TOKYO (Reuters) – Japanese companies cut spending on plant and equipment in July-September for a second straight quarter as the coronavirus pandemic hit private sector demand.

FILE PHOTO: An employee wearing a protective face mask and face guard works on the automobile assembly line as the maker ramps up car production with new security and health measures as a step to resume full operations, during the outbreak of the coronavirus disease (COVID-19), at Kawasaki factory of Mitsubishi Fuso Truck and Bus Corp., owned by Germany-based Daimler AG, in Kawasaki, south of Tokyo, Japan May 18, 2020. REUTERS/Issei Kato/File Photo

Weakening capital spending should provide a source of concern to policymakers who are counting on private demand to help the world’s third-largest economy recover from the deepest postwar slump wrought by the health crisis.

Ministry of Finance data out Tuesday showed Japanese firms’ capital expenditure fell 10.6% in July-September from the same period in the year before, following a decline of 11.3% in the previous quarter.

On the quarter, corporate capital spending declined 1.2% in July-September on a seasonally-adjusted basis, narrowing from a 7.1% decline in the previous quarter.

The data will be used to calculate revised gross domestic product figures (GDP) due at 8:50 a.m. Dec. 8 (2350 GMT Dec. 7) and follows a preliminary estimate that Japan’s economy expanded 21.4% annualised in the third quarter.

The preliminary GDP data showed capital expenditure fell 3.4%, shrinking for a second straight quarter, dashing policymakers’ hope that private sector spending could revive the economy.

Tuesday’s data also showed ordinary profits at Japanese firms fell 28.4% in July-September from the same period a year before, after nearly halving in the April-June quarter year-on-year. It was the sixth straight quarter of declines.

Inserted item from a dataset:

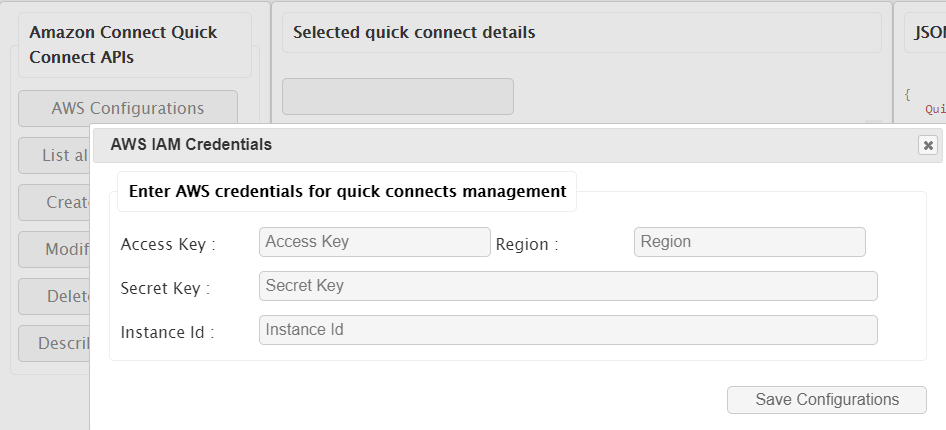
Task: Click the empty box under Selected quick connect details
Action: pyautogui.click(x=398, y=97)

Corporate sales dropped 11.5% year-on-year in July-September, posting annual declines for the fifth straight quarter.

Analysts expect the economy to contract 5.6% the fiscal year ending March 2021 and that it could take years to return to pre-crisis levels.

To cope with the virus pain and a post-COVID era, ruling party lawmakers have demanded an extra budget of 20 trillion-30 trillion yen to fund new stimulus ordered by premier Yoshihide Suga.